EXCERPTED PASSAGE:
A Buddhist Perspective on a Troubled Economy

Charles Day*

Buddha’s teachings on the Four Noble Truths can help us understand and possibly relieve the suffering associated with our troubling economy.

Buddha’s first noble truth is that life is inherently problematic, filled with various degrees of suffering and discontent. Not only is there the obvious suffering associated with birth, sickness, aging, and dying, but we suffer when we are separated from what we like or want and when we are associated from what we dislike or can’t avoid.

In these troubling economic times, there is much suffering related to the loss of jobs, homes, and retirement and investment savings. Even if we are fortunate in not yet being effected, perhaps family members or friends have lost their jobs. Or taken cuts in pay, perks, or hours so that everyone can keep their job. Or we are expected to work even more hours without additional pay to do the work that laid-off employees were doing. And we all live under the economic threat that continues into an unpredictable future.

Suffering is caused by attachment to likes and dislikes

Buddha’s Second Noble Truth is about the causes of suffering. Suffering is caused by our attachments. We cling to wants and desires and try to push away and resist aversions and what we don’t want. And we have difficulty letting go of these attachments when it’s appropriate and beneficial to do so.

In these troubling economic times, it might be helpful to ask ourselves, how attached are we to our possessions, to our money, our home, our job, our style of living. And to our social and economic status and reputation as these are viewed by ourselves and our family, friends, colleagues, and community. Can we let go of our attachments to material possessions and the psychological images we have of ourselves? Ask yourself, “How much does my self respect, my self esteem, my self worth depend upon my net worth?”

Our difficulty in letting go of attachments prevents us from acknowledging without judgment and simply accepting the way things are. Instead we deny what Buddha called the three primary characteristics of reality: suffering, impermanence, and the interdependent unity of everybody and everything. We’ve already talked about suffering.

DATA ENTRIES:

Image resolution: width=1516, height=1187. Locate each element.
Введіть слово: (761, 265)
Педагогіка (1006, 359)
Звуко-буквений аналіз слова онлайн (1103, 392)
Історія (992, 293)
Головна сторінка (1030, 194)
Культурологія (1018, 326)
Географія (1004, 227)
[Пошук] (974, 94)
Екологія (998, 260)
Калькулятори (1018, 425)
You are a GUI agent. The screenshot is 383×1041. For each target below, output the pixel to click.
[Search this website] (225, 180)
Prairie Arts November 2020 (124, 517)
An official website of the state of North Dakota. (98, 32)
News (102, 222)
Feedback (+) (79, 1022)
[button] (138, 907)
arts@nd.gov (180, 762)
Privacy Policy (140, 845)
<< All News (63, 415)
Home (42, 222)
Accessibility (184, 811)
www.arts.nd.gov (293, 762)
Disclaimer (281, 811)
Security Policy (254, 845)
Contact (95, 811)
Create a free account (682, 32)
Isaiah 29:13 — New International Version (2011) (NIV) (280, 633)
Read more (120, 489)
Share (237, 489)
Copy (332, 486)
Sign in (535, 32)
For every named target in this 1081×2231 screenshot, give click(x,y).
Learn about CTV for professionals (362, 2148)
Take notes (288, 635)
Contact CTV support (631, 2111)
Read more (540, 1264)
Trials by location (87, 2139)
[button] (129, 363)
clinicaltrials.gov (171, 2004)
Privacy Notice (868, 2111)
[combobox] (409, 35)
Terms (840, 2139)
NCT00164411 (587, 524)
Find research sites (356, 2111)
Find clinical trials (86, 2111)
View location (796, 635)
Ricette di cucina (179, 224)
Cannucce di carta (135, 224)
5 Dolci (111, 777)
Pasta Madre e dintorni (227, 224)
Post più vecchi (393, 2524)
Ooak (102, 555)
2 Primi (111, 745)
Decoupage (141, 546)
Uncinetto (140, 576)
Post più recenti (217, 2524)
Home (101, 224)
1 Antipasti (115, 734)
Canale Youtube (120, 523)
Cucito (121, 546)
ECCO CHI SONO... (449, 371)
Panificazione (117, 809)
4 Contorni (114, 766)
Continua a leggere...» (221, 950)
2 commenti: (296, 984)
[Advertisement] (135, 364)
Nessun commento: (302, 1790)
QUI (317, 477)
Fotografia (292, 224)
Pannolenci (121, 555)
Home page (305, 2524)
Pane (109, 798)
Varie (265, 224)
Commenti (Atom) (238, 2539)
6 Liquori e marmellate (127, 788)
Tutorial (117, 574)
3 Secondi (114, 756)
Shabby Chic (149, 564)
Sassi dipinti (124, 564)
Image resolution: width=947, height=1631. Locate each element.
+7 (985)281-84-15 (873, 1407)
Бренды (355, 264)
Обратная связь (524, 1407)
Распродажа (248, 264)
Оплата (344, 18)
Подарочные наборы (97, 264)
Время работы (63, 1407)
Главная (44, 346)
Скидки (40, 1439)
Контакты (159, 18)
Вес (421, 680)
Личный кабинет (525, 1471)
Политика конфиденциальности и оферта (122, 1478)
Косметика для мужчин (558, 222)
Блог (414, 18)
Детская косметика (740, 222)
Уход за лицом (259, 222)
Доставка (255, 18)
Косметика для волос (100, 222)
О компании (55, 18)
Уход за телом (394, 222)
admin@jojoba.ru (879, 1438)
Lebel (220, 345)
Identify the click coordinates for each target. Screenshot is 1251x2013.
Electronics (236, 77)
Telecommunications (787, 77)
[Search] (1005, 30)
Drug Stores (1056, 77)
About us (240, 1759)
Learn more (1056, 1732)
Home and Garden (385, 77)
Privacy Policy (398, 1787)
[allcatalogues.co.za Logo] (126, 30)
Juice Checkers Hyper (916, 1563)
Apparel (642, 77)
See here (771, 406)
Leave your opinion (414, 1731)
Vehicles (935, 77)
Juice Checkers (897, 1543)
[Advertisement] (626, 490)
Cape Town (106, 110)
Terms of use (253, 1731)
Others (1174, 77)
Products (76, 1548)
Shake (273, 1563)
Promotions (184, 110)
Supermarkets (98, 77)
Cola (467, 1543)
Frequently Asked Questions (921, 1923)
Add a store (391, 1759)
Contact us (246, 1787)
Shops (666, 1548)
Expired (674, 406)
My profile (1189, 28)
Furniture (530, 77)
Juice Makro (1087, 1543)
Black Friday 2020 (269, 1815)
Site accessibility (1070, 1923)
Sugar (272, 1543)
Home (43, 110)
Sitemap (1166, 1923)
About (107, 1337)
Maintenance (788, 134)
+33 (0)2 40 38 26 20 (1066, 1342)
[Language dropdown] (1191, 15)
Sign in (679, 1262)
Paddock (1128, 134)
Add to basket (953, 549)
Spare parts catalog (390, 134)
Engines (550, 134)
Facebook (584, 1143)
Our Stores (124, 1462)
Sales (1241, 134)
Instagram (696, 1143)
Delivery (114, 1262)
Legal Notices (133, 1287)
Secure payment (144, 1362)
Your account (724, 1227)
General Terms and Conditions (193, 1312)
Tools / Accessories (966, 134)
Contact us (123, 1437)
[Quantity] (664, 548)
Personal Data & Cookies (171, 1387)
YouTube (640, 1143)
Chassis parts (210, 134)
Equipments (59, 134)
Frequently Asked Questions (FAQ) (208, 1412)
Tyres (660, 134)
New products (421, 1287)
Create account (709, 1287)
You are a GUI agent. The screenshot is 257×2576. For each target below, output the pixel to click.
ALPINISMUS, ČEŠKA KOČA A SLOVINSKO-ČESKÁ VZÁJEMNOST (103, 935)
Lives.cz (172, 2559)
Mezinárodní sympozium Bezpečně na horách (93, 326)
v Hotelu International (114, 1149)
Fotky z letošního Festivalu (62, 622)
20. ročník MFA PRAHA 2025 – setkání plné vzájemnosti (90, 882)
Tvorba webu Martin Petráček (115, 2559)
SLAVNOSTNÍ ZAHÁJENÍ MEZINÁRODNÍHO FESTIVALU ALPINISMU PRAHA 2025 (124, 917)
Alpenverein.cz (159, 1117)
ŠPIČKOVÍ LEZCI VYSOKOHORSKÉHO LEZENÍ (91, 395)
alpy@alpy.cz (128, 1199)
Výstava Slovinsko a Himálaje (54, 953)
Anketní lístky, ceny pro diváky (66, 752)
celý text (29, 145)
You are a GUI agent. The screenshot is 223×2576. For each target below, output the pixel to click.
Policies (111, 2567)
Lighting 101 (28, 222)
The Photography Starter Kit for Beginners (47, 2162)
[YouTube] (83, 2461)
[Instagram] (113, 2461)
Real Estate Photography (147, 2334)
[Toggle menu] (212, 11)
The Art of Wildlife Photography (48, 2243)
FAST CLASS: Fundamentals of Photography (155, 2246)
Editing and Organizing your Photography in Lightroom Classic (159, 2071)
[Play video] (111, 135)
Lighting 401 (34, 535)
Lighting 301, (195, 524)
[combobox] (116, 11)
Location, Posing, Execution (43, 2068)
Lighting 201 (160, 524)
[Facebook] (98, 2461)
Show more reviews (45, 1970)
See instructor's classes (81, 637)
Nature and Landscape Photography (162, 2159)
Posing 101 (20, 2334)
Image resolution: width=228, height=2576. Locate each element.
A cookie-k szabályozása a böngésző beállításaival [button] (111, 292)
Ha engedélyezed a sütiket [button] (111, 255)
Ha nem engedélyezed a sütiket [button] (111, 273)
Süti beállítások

WHAT NEEDS TO BE DONE: From the essay above on a Buddhist view of the troubled economy, write out word for word the text between "Our difficulty in" and "talked about suffering.", inclusive.

THE ANSWER:
Our difficulty in letting go of attachments prevents us from acknowledging without judgment and simply accepting the way things are. Instead we deny what Buddha called the three primary characteristics of reality: suffering, impermanence, and the interdependent unity of everybody and everything. We’ve already talked about suffering.